Frankreich stellt bei kühlem Wochenendwetter auf Sommerzeit um

Frankreich stellt in der Nacht von Samstag auf Sonntag auf Sommerzeit um, während das Wetter von Regen am Samstag und Aufheiterungen in kühler Luft am Sonntag geprägt sein wird. Die Temperaturen bleiben unter den saisonalen Normalwerten. La chaîne Météo prognostiziert eine Regenfront, die am Samstag über das Land zieht.

In der Nacht vom 28. auf den 29. März werden die Uhren um eine Stunde vorgestellt: Um 2 Uhr morgens wird es 3 Uhr, womit der Wechsel auf die Sommerzeit vollzogen wird. Am Samstag, dem 28. März, zieht laut La chaîne Météo eine Front von Südwesten nach Nordosten, vom Baskenland bis ins Elsass, über Frankreich hinweg und bringt kühle Luft mit sich. Auf diesem Weg wird Regen erwartet, in den Bergen je nach Gebirgszug mit Schnee ab 600 bis 1200 Metern Höhe. Im Südosten wehen Mistral und Tramontane stark mit Böen von 80 bis 90 km/h. Die Morgenstunden sind kühl mit Werten von 1 bis 8 °C von Nord nach Süd. Am Nachmittag erreichen die Höchstwerte bei Regen im Südwesten und Nordosten 6 bis 12 °C, während sie im sonnigen Südosten bei 16 bis 18 °C liegen; dies sind 2 bis 3 °C unter den Normalwerten. Am Sonntag, dem 29. März, beruhigt sich das Wetter und es wird trockener.

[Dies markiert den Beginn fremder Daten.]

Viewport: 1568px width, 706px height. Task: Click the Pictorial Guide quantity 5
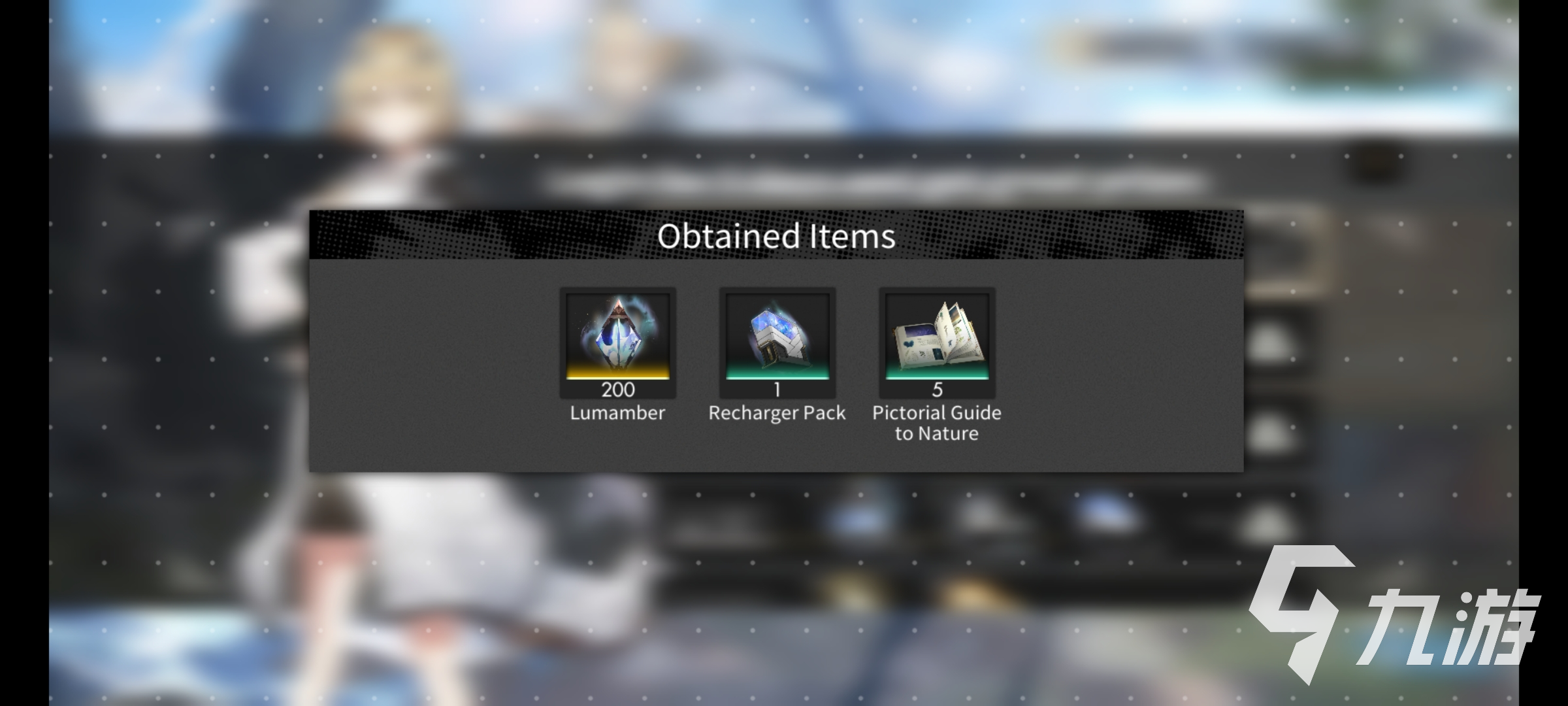pyautogui.click(x=937, y=390)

Die kühlen Bedingungen halten an, wobei vom Zentrum bis zum Nordosten Frostgefahr besteht. Im Westen in der Nähe des Atlantiks werden Aufheiterungen vorhergesagt. Im Mittelmeerraum halten die starken Winde von Mistral und Tramontane mit Böen von 90 bis 100 km/h an. Die Tiefstwerte liegen zwischen 0 und 7 °C, die Höchstwerte zwischen 10 und 14 °C, was weiterhin unter den saisonalen Normalwerten liegt.